Start of Document excerpt
Others discount VGS’ heat pump programs because the company also continues to market and sell gas equipment and hook up new gas customers. Annette Smith, who runs a group called Vermonters for a Clean Environment sent me a screenshot of a VGS Facebook ad from May 8 offering people $500 to switch to natural gas.
Jim Dumont, a lawyer who has represented opponents of VGS in regulatory cases and lawsuits for years, said the first thing the company has to do to win public trust is come clean. “They have to tell the public that burning gas to heat your homes is helping push us over the climate cliff,” he told me. “They can sell heat pumps, but it's a competing message.”
VGS doesn’t deny that natural gas contributes to climate change. Lunderville, the CEO, told Vermont officials in a 2021 letter that the company recognizes “that its principal product today — fossil gas — has significant climate impacts.”
But the message stings with irony to Dumont, who has spent the last decade fighting a 41-mile gas pipeline the company built prior to its come-to-Jesus moment. Back in 2013, when VGS was first seeking approval for the pipeline from regulators, it argued that the project would cut energy costs and carbon emissions in the state. Most Vermonters did, and still do, heat their homes with fuel oil, propane, or wood — and gas can be a cleaner and often cheaper option. But opponents argued that cold climate heat pumps that were coming on to the market would be more affordable and effective.
Cold climate heat pumps were still pretty new at the time, and certainly weren’t being adopted in Vermont yet. The idea was sidelined, and while the scale of the pipeline was ultimately reduced, its cost ballooned from $86 million to $165 million. And now that it's completed, VGS is marketing heat pumps.
To Dumont, that’s not only ironic, it’s worrisome. The way gas utilities like VGS pay for big pipeline projects is to recover the costs over decades through customer bills. But if VGS helps people go electric, the residual costs of the pipeline are going to fall on fewer and fewer customers. As VGS leans into electrification, it could also be barreling toward a scenario referred to as the utility death spiral: the cost of gas will increase, driving more people to get off it.
End of Document excerpt
Start of Information shown
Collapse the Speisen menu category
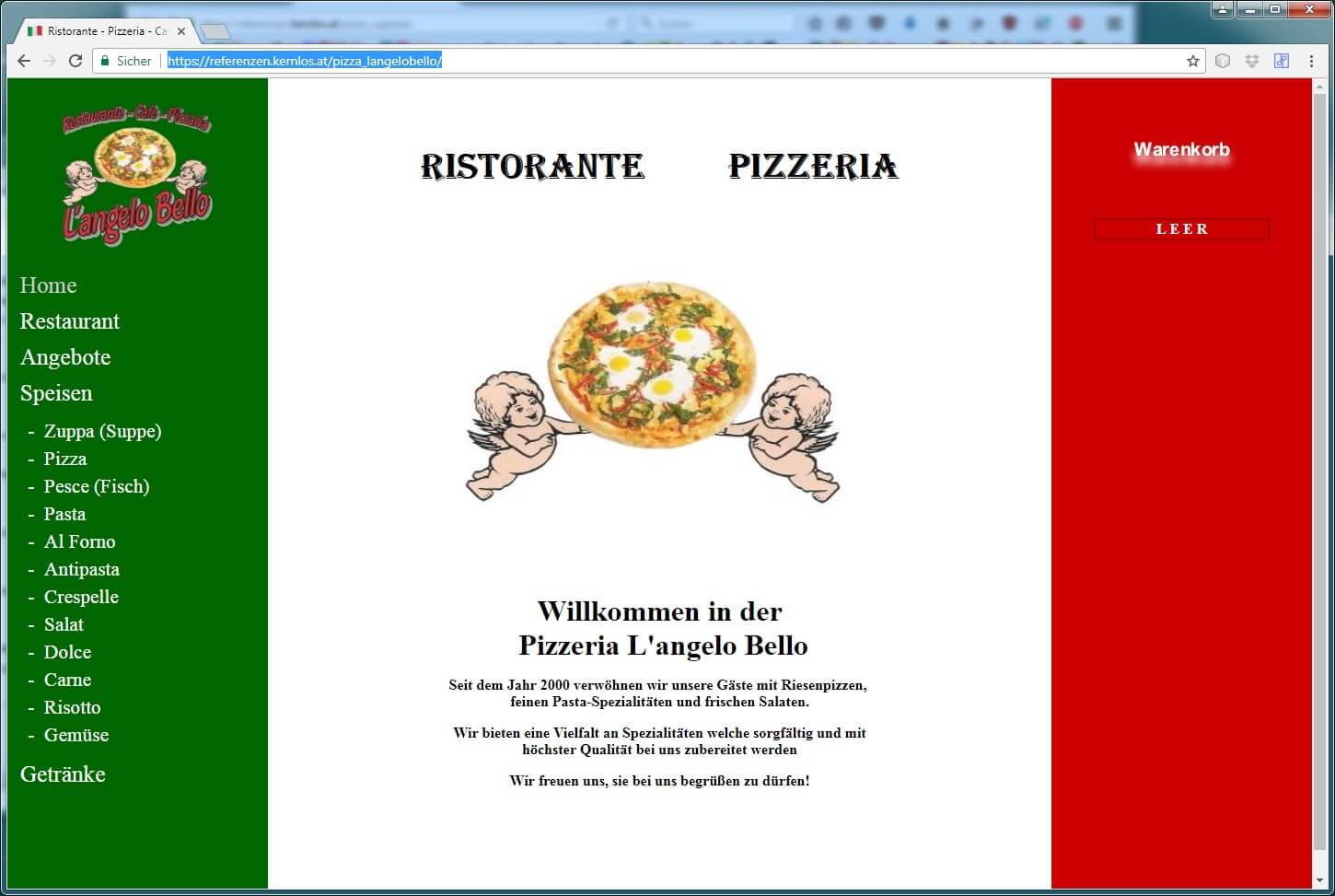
End of Information shown
■ **Given request 1**
Transcribe the stretch of the VGS article from "But the message" through "affordable and effective.".
■ **Given request 2**
Summarize the VGS article in three sentences.
■ **Given request 3**
Answer these questions from the VGS article.
(a) How much did the VGS Facebook ad from May 8 offer people to switch to natural gas?
(b) In what year did VGS first seek regulatory approval for the pipeline?
(c) How long is the gas pipeline Dumont has spent the last decade fighting?

■ **Final result 1**
But the message stings with irony to Dumont, who has spent the last decade fighting a 41-mile gas pipeline the company built prior to its come-to-Jesus moment. Back in 2013, when VGS was first seeking approval for the pipeline from regulators, it argued that the project would cut energy costs and carbon emissions in the state. Most Vermonters did, and still do, heat their homes with fuel oil, propane, or wood — and gas can be a cleaner and often cheaper option. But opponents argued that cold climate heat pumps that were coming on to the market would be more affordable and effective.

■ **Final result 2**
Critics distrust VGS's heat pump programs because the company still markets gas equipment and signs up new gas customers, and opposing lawyer Jim Dumont says it must first admit that burning gas for heat worsens climate change. VGS concedes that its main product has significant climate impacts, yet Dumont finds this ironic after fighting its 41-mile pipeline, which was approved over arguments that heat pumps would be cheaper and more effective and whose cost grew from $86 million to $165 million. He worries that as VGS helps customers go electric, the pipeline's remaining costs will fall on fewer customers, possibly triggering a utility death spiral.

■ **Final result 3**
(a) $500
(b) 2013
(c) 41 miles